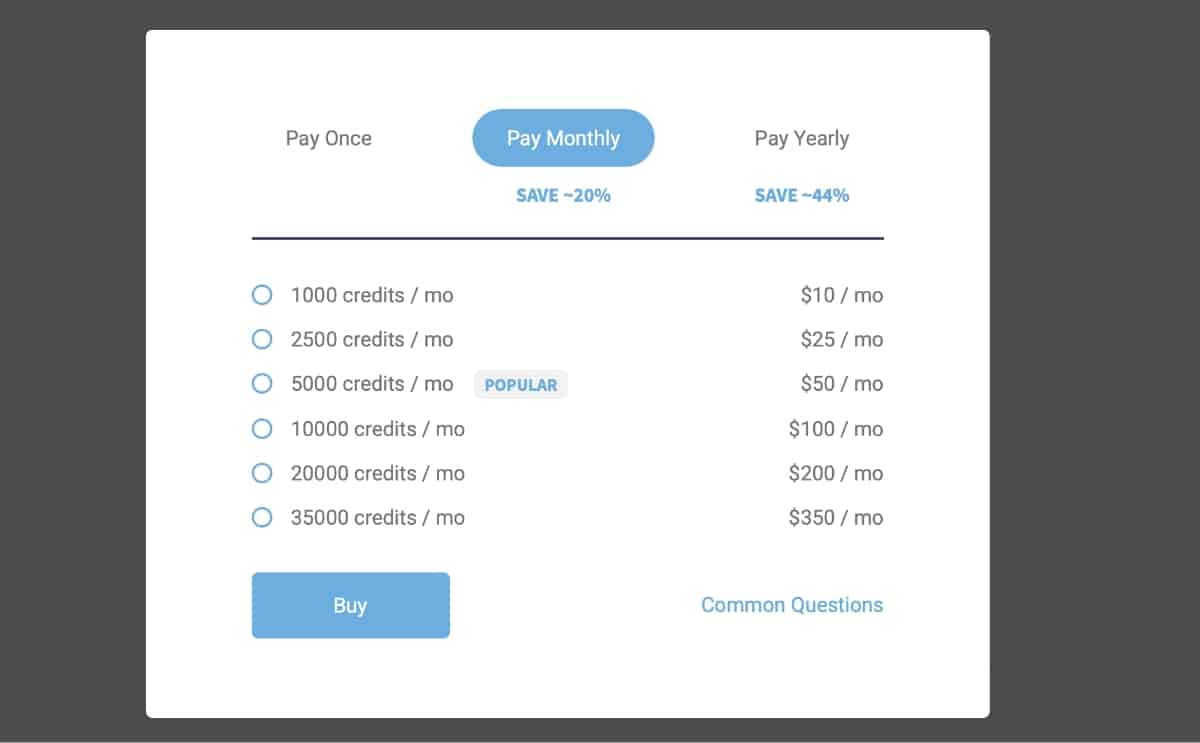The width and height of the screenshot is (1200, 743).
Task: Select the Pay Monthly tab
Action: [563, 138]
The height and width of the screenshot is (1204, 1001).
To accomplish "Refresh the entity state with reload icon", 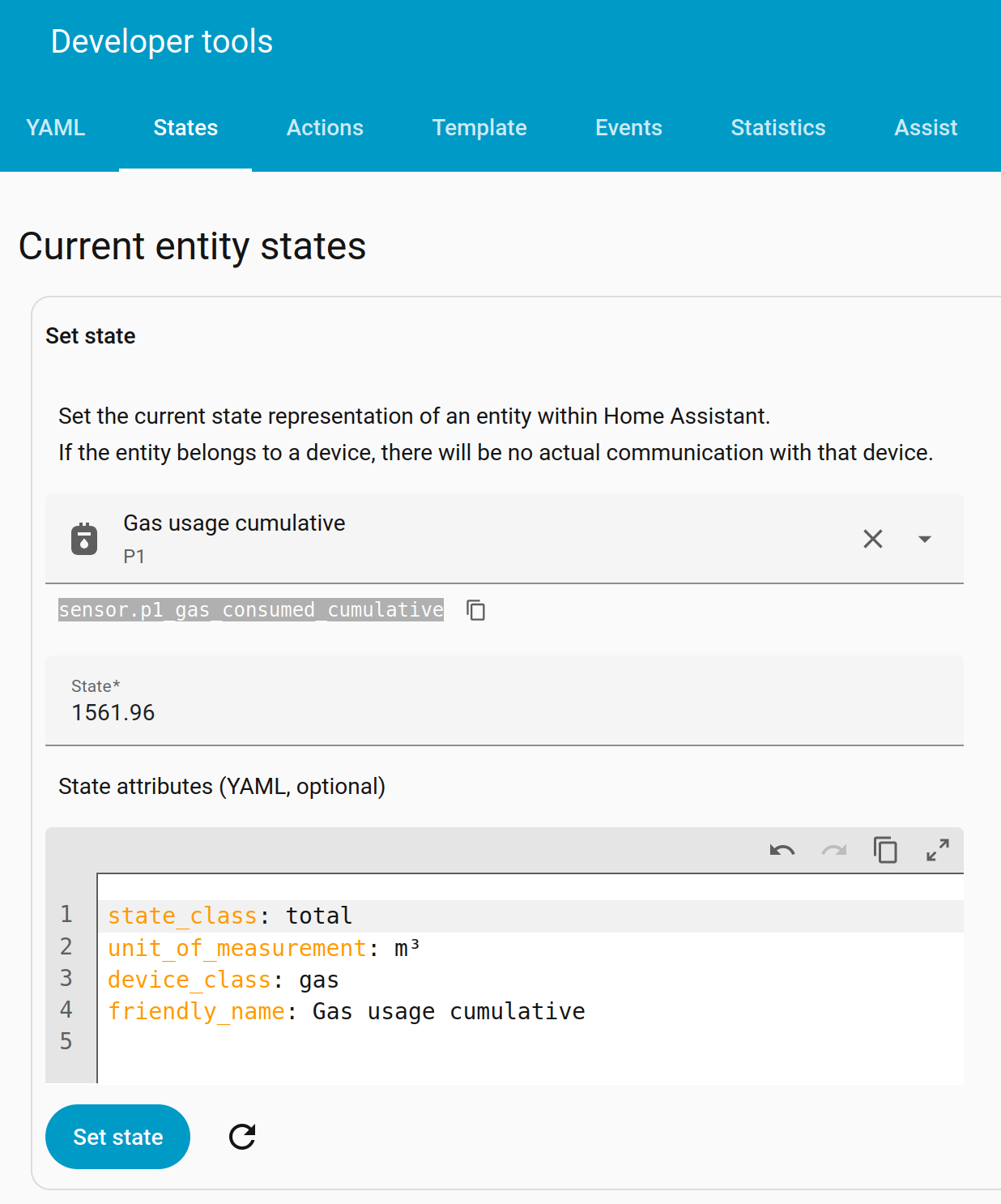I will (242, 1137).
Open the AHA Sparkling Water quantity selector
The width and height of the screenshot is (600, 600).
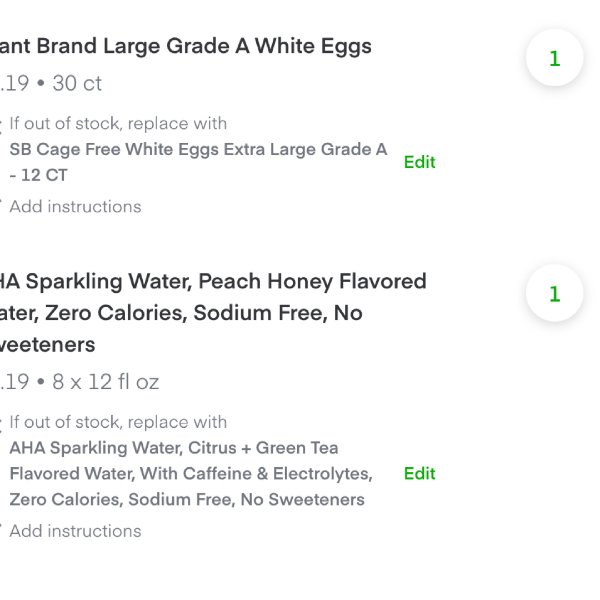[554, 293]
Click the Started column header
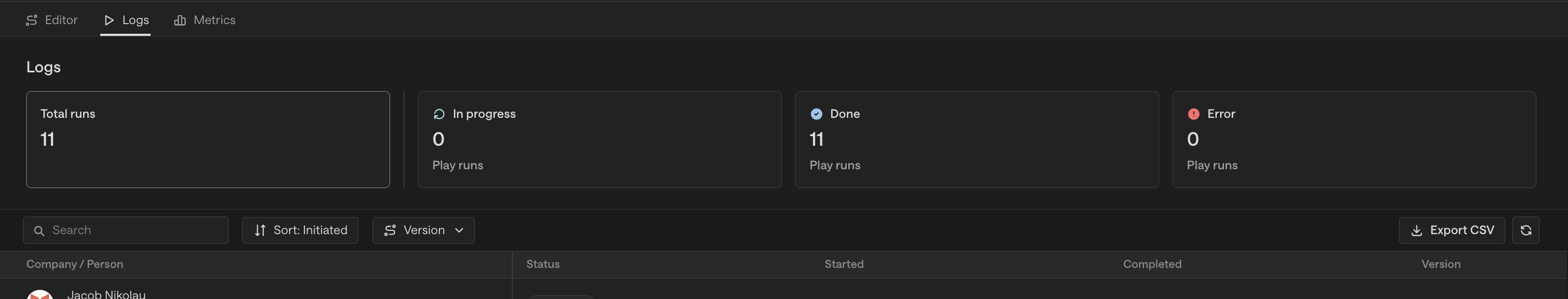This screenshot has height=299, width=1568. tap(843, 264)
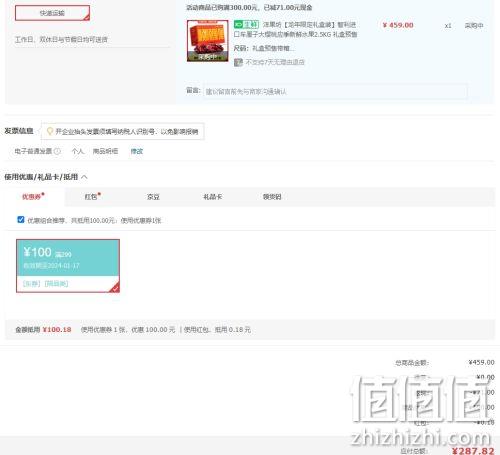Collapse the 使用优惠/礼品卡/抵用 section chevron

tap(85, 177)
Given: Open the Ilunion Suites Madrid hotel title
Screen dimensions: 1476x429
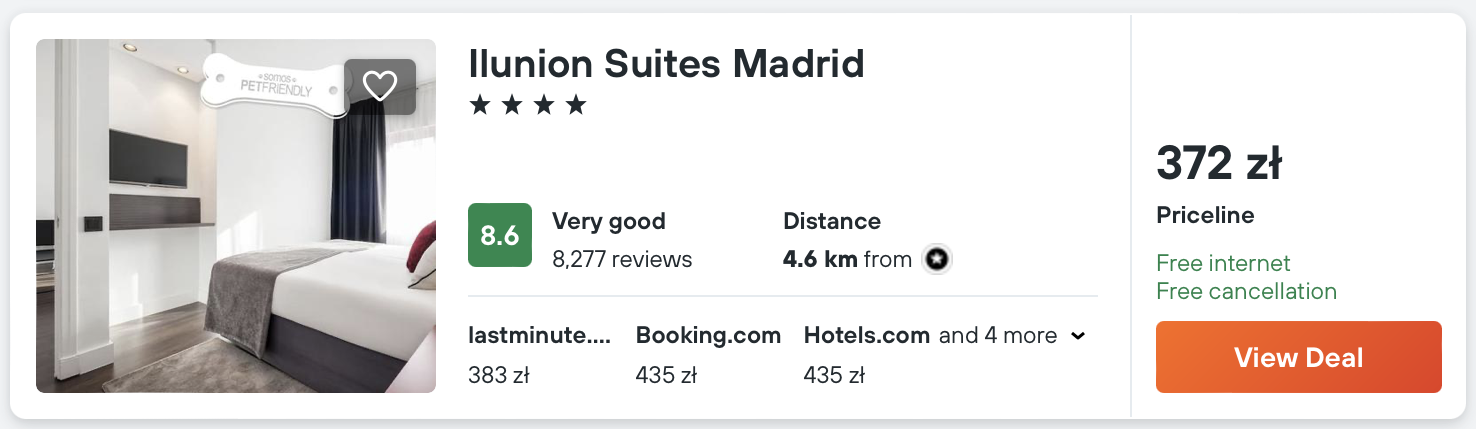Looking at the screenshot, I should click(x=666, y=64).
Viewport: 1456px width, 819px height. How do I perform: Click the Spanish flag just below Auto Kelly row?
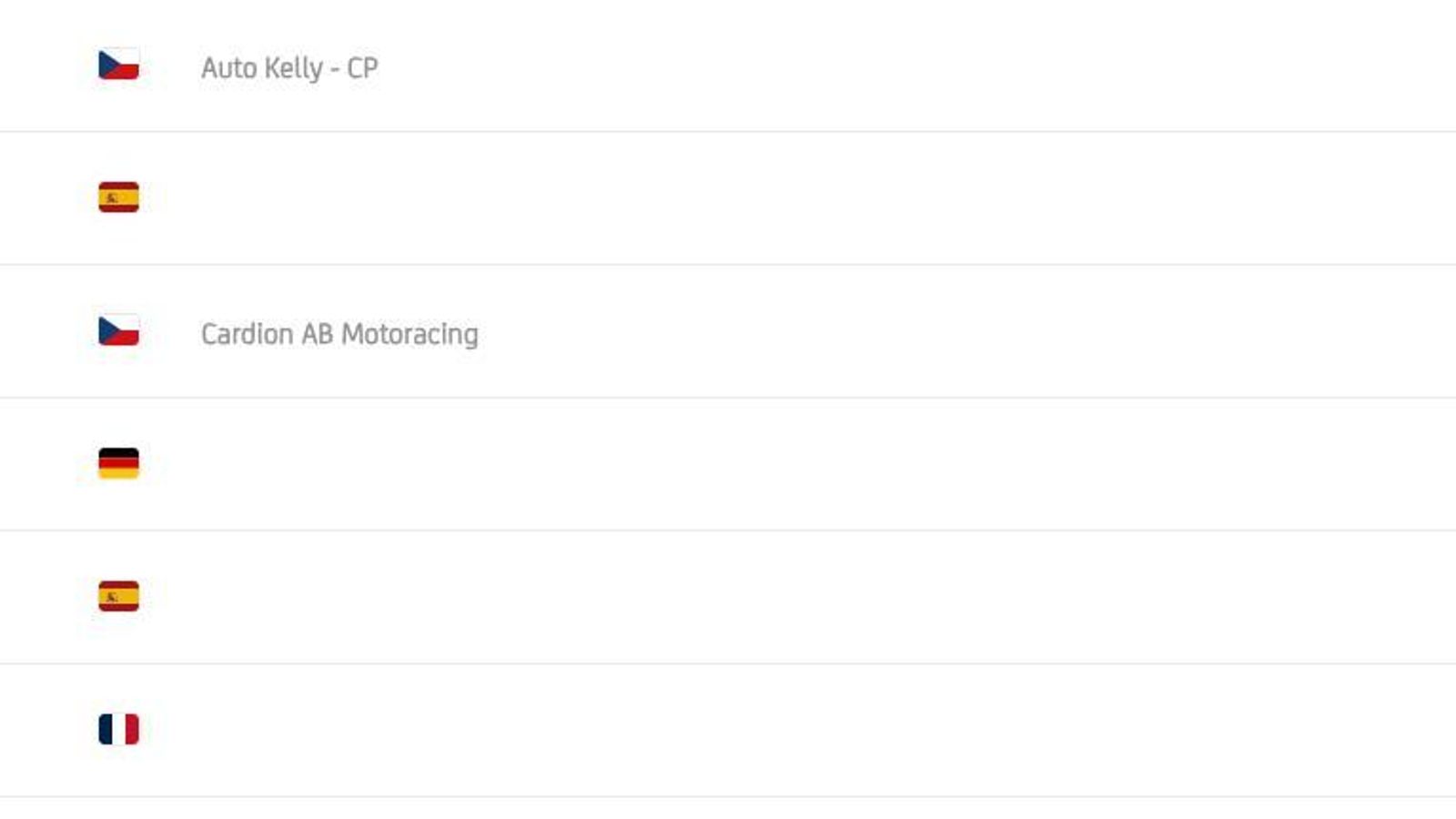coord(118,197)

━━━━━━━━

_Brief_
Return only those lines of the records that contain the string "Open".

_Answer box_
Open the AHA Sparkling Water quantity selector
Given: Open the Ilunion Suites Madrid hotel title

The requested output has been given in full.